PROBLEM DESCRIPTION: Restate word for word the lines in the listing below, starting at the line containing "Coastal Bronze (99, 1245)" and ending at the line containing "Bath Hardware [button] (70, 932)", both included; leave out the rest.

RECORDS SHOWN:

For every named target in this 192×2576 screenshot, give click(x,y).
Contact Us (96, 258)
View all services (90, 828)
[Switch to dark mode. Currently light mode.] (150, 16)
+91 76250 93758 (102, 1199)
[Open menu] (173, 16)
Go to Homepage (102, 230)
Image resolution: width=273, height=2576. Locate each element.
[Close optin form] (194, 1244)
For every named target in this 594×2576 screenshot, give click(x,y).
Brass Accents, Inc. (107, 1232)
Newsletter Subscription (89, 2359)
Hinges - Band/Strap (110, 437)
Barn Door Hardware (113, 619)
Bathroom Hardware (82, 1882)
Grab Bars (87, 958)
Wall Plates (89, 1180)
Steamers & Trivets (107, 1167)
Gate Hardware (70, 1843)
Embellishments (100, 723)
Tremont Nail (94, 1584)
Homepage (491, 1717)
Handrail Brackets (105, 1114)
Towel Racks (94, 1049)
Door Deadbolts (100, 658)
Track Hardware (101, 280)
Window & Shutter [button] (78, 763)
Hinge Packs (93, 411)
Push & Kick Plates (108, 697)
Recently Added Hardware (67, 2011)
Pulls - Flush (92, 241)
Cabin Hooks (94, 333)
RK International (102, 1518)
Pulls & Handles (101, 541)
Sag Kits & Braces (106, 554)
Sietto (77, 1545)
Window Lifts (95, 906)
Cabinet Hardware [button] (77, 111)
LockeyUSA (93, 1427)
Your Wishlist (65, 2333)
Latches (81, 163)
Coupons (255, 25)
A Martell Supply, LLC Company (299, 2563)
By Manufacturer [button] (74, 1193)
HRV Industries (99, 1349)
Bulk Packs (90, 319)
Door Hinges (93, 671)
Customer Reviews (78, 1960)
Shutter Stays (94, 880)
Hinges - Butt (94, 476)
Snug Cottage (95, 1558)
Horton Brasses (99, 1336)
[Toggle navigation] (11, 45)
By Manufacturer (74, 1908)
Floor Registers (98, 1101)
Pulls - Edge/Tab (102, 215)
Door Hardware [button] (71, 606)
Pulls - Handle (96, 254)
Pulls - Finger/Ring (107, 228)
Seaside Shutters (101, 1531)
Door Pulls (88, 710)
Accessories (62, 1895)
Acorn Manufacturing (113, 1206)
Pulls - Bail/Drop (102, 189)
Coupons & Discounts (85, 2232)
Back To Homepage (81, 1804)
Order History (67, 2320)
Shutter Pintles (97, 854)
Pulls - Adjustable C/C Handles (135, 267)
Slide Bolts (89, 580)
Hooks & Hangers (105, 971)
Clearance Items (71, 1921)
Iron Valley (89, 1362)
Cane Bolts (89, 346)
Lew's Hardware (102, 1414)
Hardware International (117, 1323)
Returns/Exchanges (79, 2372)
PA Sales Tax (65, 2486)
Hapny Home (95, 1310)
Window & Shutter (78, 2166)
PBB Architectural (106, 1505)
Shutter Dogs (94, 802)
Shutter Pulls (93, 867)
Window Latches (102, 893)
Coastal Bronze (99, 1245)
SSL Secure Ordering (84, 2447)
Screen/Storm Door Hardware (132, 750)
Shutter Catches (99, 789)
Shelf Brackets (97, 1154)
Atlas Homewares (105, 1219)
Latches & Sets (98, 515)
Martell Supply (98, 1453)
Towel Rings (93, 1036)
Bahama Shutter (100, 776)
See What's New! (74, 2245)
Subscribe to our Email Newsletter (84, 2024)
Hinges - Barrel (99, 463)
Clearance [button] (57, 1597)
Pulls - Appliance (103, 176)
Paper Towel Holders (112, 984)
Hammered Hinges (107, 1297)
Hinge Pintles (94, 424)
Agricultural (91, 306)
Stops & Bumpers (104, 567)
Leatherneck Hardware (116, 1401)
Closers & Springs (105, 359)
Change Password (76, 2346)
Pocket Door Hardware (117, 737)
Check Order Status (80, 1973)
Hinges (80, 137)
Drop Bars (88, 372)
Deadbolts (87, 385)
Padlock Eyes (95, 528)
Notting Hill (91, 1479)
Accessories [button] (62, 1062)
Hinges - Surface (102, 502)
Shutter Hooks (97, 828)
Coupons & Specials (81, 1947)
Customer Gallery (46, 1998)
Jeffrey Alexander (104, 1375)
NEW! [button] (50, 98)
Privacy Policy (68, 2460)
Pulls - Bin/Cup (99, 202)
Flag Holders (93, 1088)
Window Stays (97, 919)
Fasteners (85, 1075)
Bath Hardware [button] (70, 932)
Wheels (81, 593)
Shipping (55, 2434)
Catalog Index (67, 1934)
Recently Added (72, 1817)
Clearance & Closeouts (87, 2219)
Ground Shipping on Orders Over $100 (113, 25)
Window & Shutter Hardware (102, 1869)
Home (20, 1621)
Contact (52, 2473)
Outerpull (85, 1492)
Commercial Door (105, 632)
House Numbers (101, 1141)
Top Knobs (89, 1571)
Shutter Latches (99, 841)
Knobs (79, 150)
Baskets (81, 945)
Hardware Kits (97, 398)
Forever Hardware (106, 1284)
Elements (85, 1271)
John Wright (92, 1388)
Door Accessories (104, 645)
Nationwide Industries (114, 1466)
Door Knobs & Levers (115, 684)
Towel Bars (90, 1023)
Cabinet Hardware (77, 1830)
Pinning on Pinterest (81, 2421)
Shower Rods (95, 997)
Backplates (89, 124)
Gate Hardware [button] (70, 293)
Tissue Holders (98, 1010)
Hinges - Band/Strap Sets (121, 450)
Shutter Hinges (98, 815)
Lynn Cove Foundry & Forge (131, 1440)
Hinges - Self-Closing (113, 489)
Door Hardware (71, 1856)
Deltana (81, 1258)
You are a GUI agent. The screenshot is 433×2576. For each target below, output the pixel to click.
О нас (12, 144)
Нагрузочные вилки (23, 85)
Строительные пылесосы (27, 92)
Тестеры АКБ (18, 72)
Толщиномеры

RESULT OF THIS EXERCISE:
Coastal Bronze (99, 1245)
SSL Secure Ordering (84, 2447)
Screen/Storm Door Hardware (132, 750)
Shutter Catches (99, 789)
Shelf Brackets (97, 1154)
Atlas Homewares (105, 1219)
Latches & Sets (98, 515)
Martell Supply (98, 1453)
Towel Rings (93, 1036)
Bahama Shutter (100, 776)
See What's New! (74, 2245)
Subscribe to our Email Newsletter (84, 2024)
Hinges - Barrel (99, 463)
Clearance [button] (57, 1597)
Pulls - Appliance (103, 176)
Paper Towel Holders (112, 984)
Hammered Hinges (107, 1297)
Hinge Pintles (94, 424)
Agricultural (91, 306)
Stops & Bumpers (104, 567)
Leatherneck Hardware (116, 1401)
Closers & Springs (105, 359)
Change Password (76, 2346)
Pocket Door Hardware (117, 737)
Check Order Status (80, 1973)
Hinges (80, 137)
Drop Bars (88, 372)
Deadbolts (87, 385)
Padlock Eyes (95, 528)
Notting Hill (91, 1479)
Accessories [button] (62, 1062)
Hinges - Surface (102, 502)
Shutter Hooks (97, 828)
Coupons & Specials (81, 1947)
Customer Gallery (46, 1998)
Jeffrey Alexander (104, 1375)
NEW! [button] (50, 98)
Privacy Policy (68, 2460)
Pulls - Bin/Cup (99, 202)
Flag Holders (93, 1088)
Window Stays (97, 919)
Fasteners (85, 1075)
Bath Hardware [button] (70, 932)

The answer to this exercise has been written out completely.